All three surveys indicate there's no frontrunner in the very early hunt for the GOP presidential nomination in the state that votes first in the race for the White House. And former Arkansas Gov. Mike Huckabee narrowly tops the list of potential candidates in each poll.
The latest of the surveys comes from Loras College. According to their poll of 600 likely Republican voters in the Hawkeye State, 14.7% say if the 2016 GOP caucus was held today, Huckabee would be their first choice. The former Arkansas governor, a favorite of many social conservatives, won the state's 2008 Republican caucuses, which launched him towards victories in a bunch of other contests before bowing out to eventual nominee Sen. John McCain of Arizona. The Fox News Channel host sat out the 2012 campaign, but is now mulling another bid.
The poll indicates former Florida Gov. Jeb Bush at 10.7%, followed by Sen.
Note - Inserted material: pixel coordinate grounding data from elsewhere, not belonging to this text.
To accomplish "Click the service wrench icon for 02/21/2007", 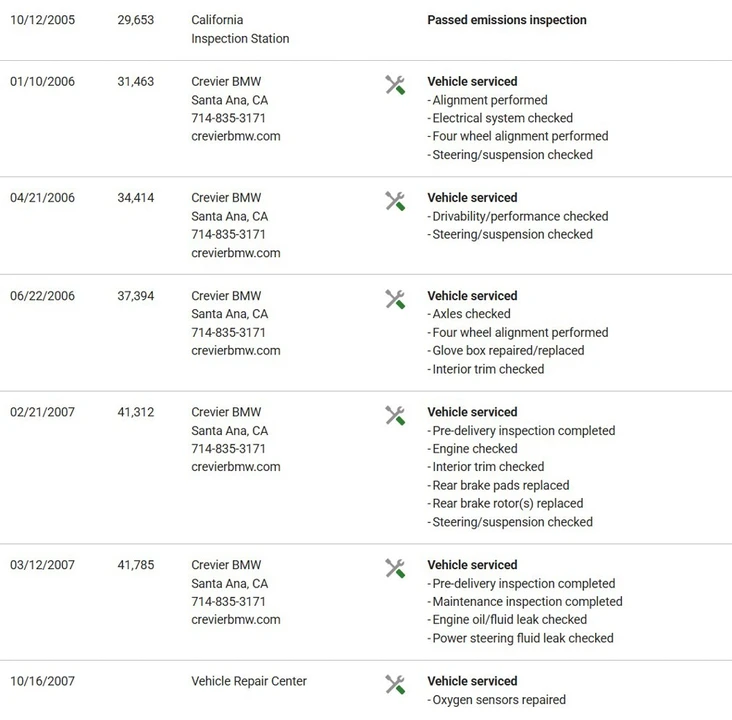I will pyautogui.click(x=395, y=416).
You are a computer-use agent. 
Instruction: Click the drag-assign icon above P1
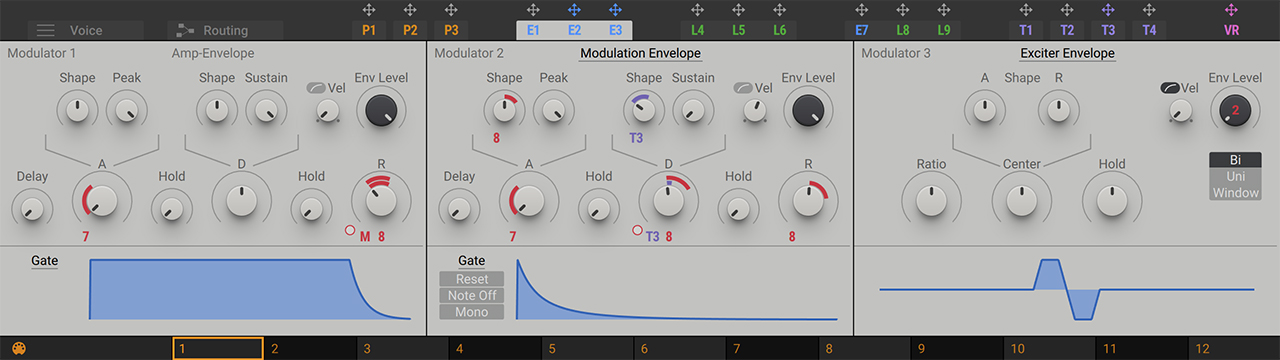click(x=369, y=9)
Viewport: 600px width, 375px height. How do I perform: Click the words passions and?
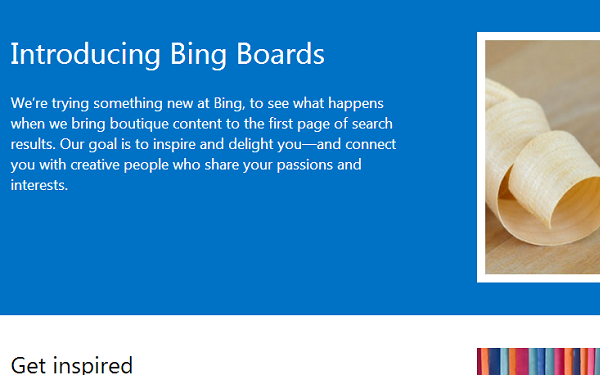(x=319, y=165)
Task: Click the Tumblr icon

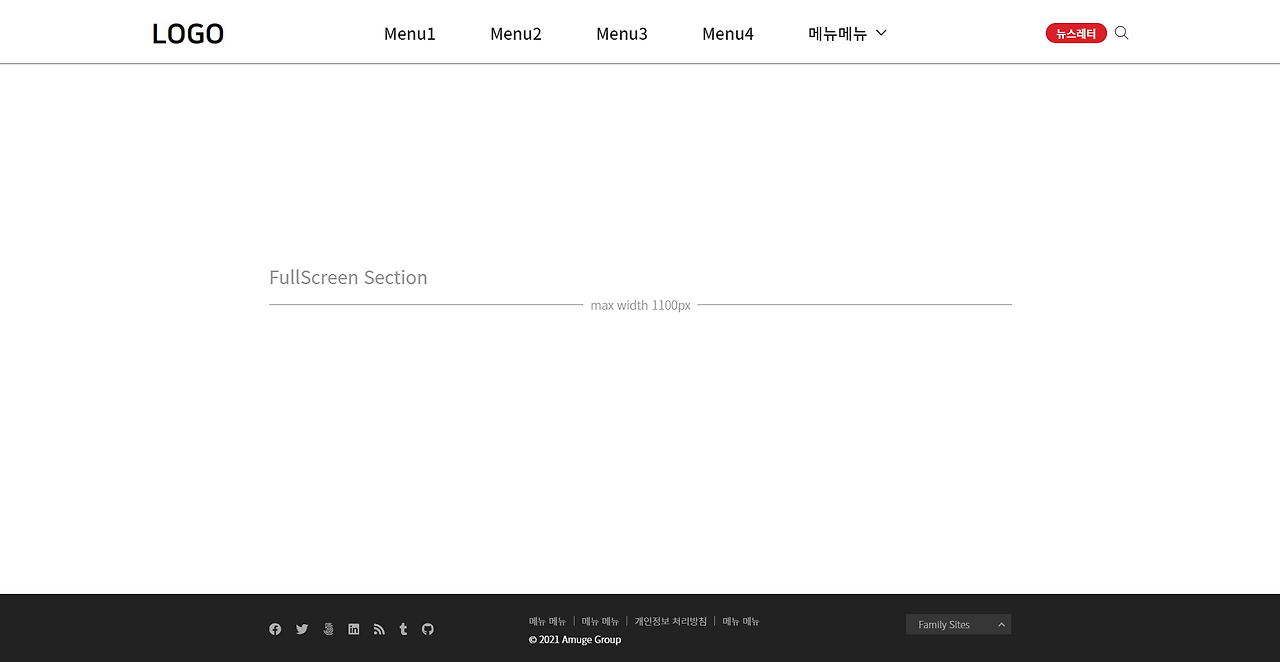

Rand Paul of Kentucky at 8.5%, Rep. Paul Ryan of Wisconsin, the 2012 Republican vice presidential nominee, at 8.3%, New Jersey Gov. Chris Christie at 8%, Sen. Ted Cruz of Texas at 6.2%, Sen. Marco Rubio of Florida, former Sen. Rick Santorum of Pennsylvania (a 2012 GOP presidential candidate), and Wisconsin Gov. Scott Walker each at 4.7%, and Texas Gov. Rick Perry (also a 2012 White House hopeful) at 3%. Everyone else tested in the survey, which was released Tuesday, was in the low single digits.
A Suffolk University poll of Iowa Republicans released last week also indicated a massive traffic jam among the potential GOP presidential contenders, with Hucakbee at 11%, followed by Paul and Bush each at 10%. Everyone else was in single digits.
Huckabee also narrowly topped a crowded field of possible candidates in a Republican-leaning WPA Opinion Research survey conducted at the end of March.
The results of the polls "show a wide-open race for Republicans in Iowa, with an opportunity for any number of candidates to catapult out of here on caucus night. For a candidate to do well here, they need to come to the state often, get to know Iowans and answer their questions, and work to turn out voters on a cold caucus night," said Iowa Republican strategist Tim Albrecht, who served as a top adviser to Gov. Terry Branstad.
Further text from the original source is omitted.